• Task directions: An exact copy of all the data below is needed, without its pictures.

• Dataset extract:
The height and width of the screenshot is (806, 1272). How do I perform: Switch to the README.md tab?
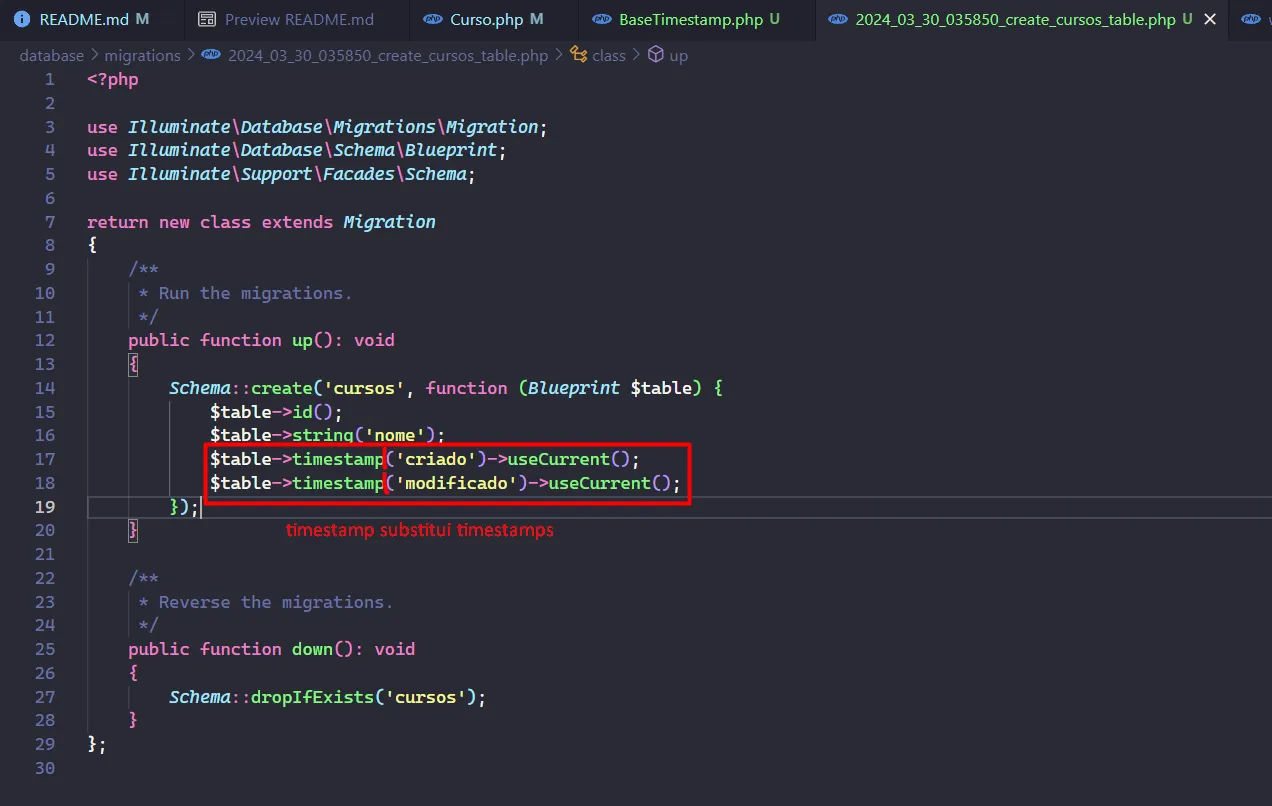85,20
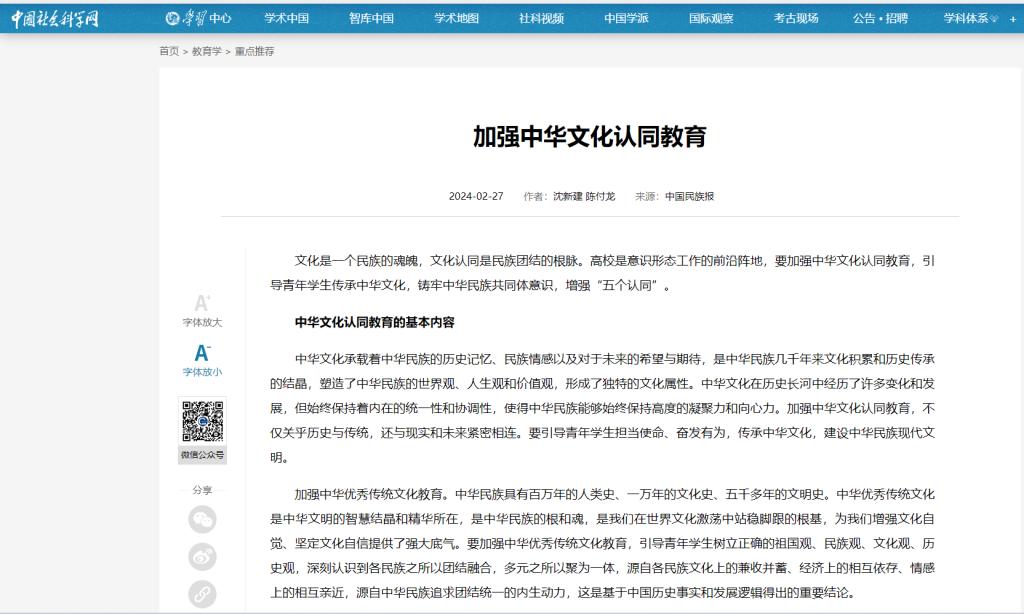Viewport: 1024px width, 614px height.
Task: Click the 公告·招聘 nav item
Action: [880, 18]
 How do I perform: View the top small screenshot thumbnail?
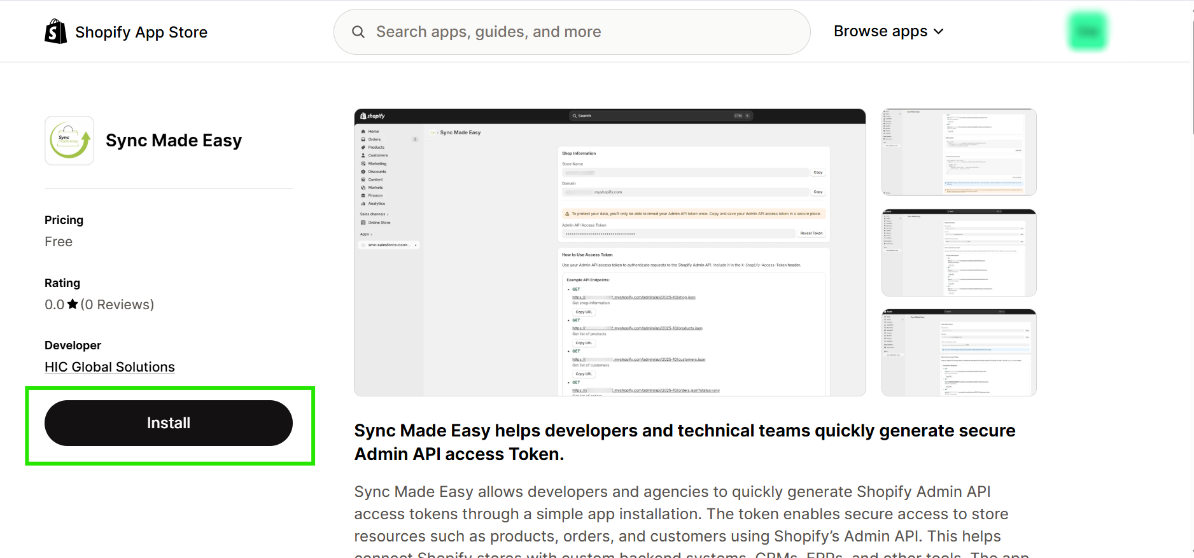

• Task result:
The height and width of the screenshot is (806, 1272). How do I perform: Switch to the README.md tab?
85,20
Viewport: 1024px width, 614px height.
Task: Click the 公告·招聘 nav item
Action: [880, 18]
 How do I perform: View the top small screenshot thumbnail?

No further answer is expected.